In the event that a large portion of restaurants close permanently, Councilor Michael Flaherty (At-Large) raised his concern over flooding the market with those businesses’ liquor licenses. He pointed to the taxis medallion collapse after ride-share apps rose in popularity and stated the City should do what it can to prevent that from occurring in the restaurant industry.
“If what we’re hearing is true, that close to twenty…twenty-five to thirty percent of the businesses are not reopening, that will obviously flood the market,” said Councilor Flaherty. “It is a commodity. It’s something unlike any other license; it’s borrowed on, it’s pledged, and it can be seized to satisfy a debt or a loan.”
According to Councilor Edwards, many restaurants hold assets in the form of liquor licenses. She proposed that the City of Boston be allowed to purchase those licenses from struggling businesses as a way to offer financial assistance during the COVID-19 pandemic.

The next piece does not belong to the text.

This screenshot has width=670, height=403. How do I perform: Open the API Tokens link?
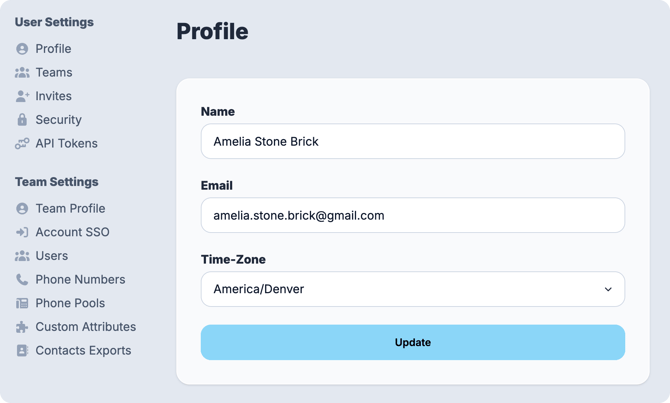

The City would then control those non-transferable licenses, either to lease back to the restaurant so that it could reopen following the shutdown or (in the case that the business still couldn’t reopen) distribute licenses in a more equitable way. Non-transferable licenses would differ from existing alcohol licenses that have a high value in the secondary market where they can be sold for upwards of $400,000.

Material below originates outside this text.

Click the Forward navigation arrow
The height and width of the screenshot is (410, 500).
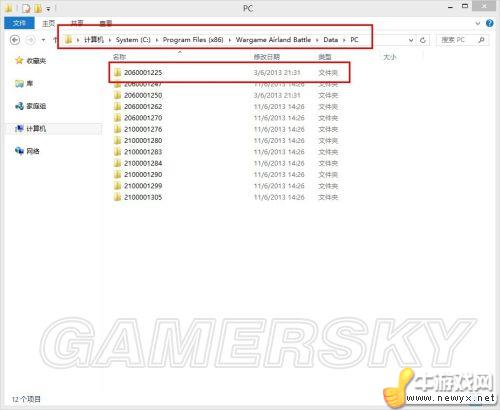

Reducing Commission Fees for Delivery Services
As restaurants become more reliant on their delivery and pick-up orders, they have to utilize third party delivery companies to fulfill those needs. This can mean that restaurants accumulate thousands of dollars in commission fees for those delivery services.
Popular third party delivery apps such as Grubhub, DoorDash, Postmates, and UberEats typically charge a 15-30% commission fee per order. In mid-March, Grubhub initiated relief efforts for its independent restaurant clients by temporarily suspending commission fees of up to $100 million. DoorDash enacted similar commission relief support by eliminating commission fees for thirty days for new businesses, halting fees for pick-up orders, and reducing fees for existing clients. UberEats also followed suit and announced it would waive delivery fees for independent restaurants across the U.S. and Canada. However, Postmates still charges restaurants up to 30% to use their services in Boston.
“At a time when many of our restaurants are struggling and fearing that they won’t reopen, exorbitant commission fees on each and every order, quite frankly, feels a little exploitive,” said Councilor Flaherty.
Following San Francisco’s lead in enacting a temporary 15% cap on commission fees, the City Council proposed examining commission fees further and how reducing them could help Boston’s restaurants survive the pandemic. Councilors expressed the hope that these third party companies would negotiate better conditions without requiring a hearing on the matter.